YOUR TASK
Of the material below, the lines to be retyped are those from the line containing "Open the mail envelope icon" through the line containing "This screenshot has height=449, width=631.", inclusive; reproduce them exactly.

ENTRIES PROVIDED
--- START ---

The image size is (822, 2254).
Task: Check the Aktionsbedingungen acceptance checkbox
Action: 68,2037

--- END ---
--- START ---

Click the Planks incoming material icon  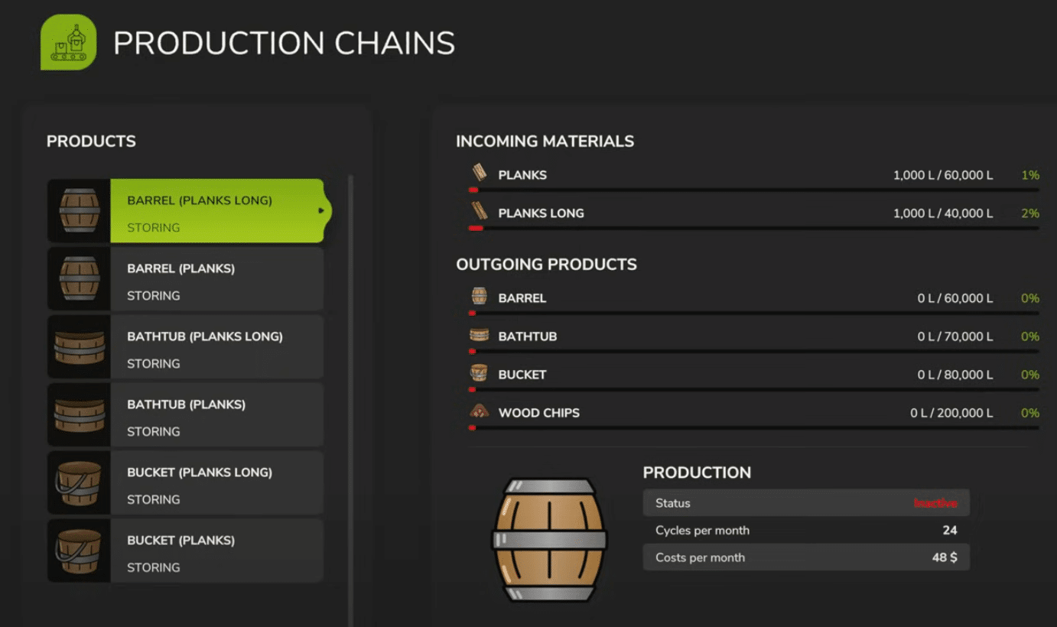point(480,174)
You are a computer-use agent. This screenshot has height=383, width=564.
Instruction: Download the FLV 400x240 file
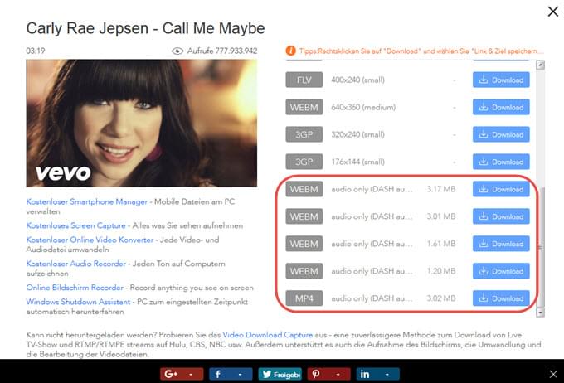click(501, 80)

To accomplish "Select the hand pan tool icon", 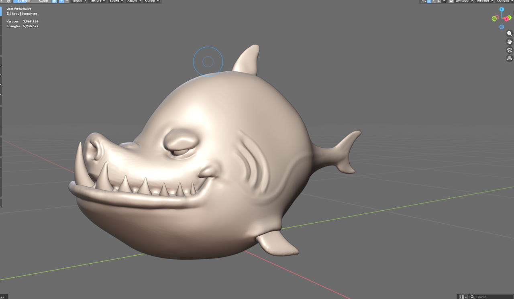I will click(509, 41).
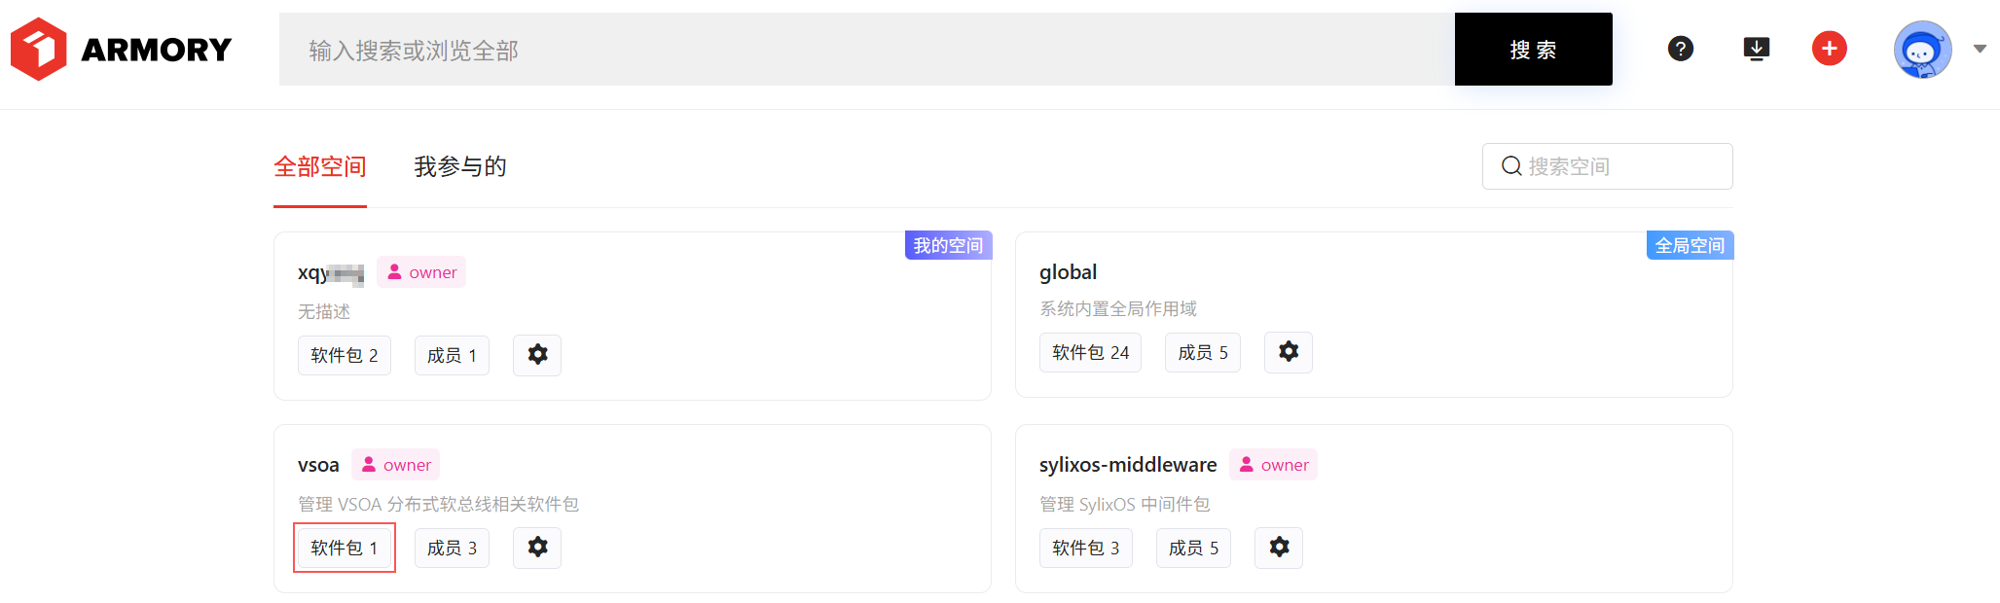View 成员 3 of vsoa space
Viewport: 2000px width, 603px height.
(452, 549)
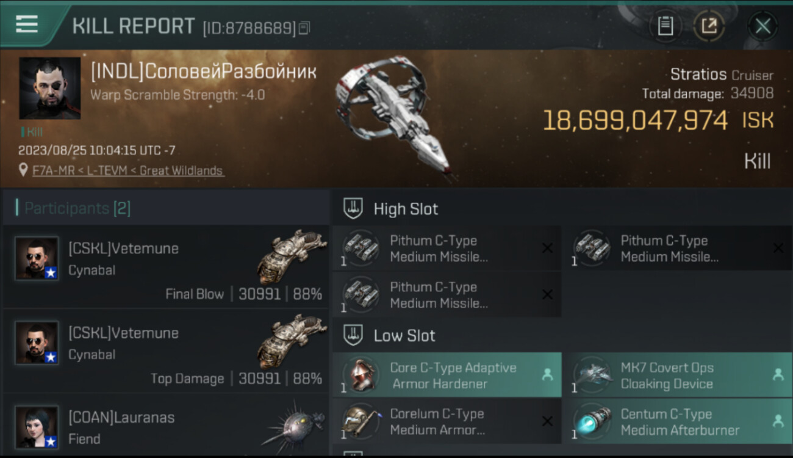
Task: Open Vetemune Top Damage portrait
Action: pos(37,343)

--- END ---
--- START ---

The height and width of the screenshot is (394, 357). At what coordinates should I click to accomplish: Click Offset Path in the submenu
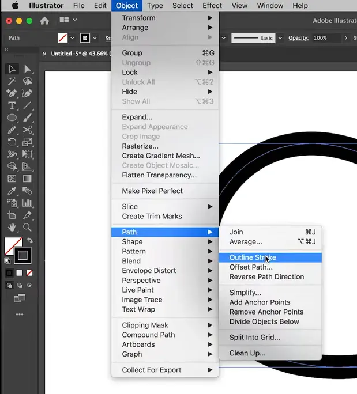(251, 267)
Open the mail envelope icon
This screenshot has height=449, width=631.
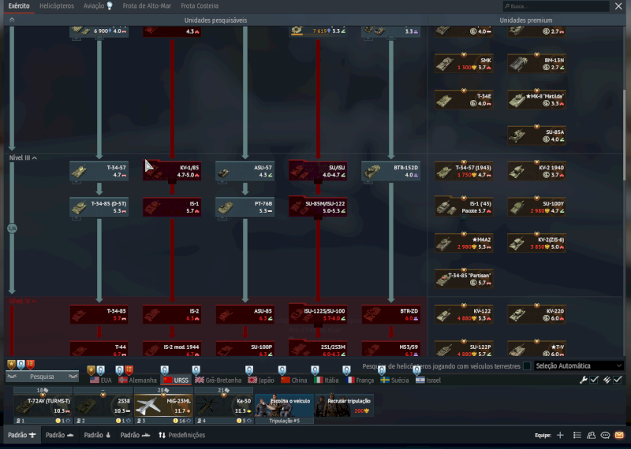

--- END ---

RESULT OF THE TASK
Open the mail envelope icon
This screenshot has height=449, width=631.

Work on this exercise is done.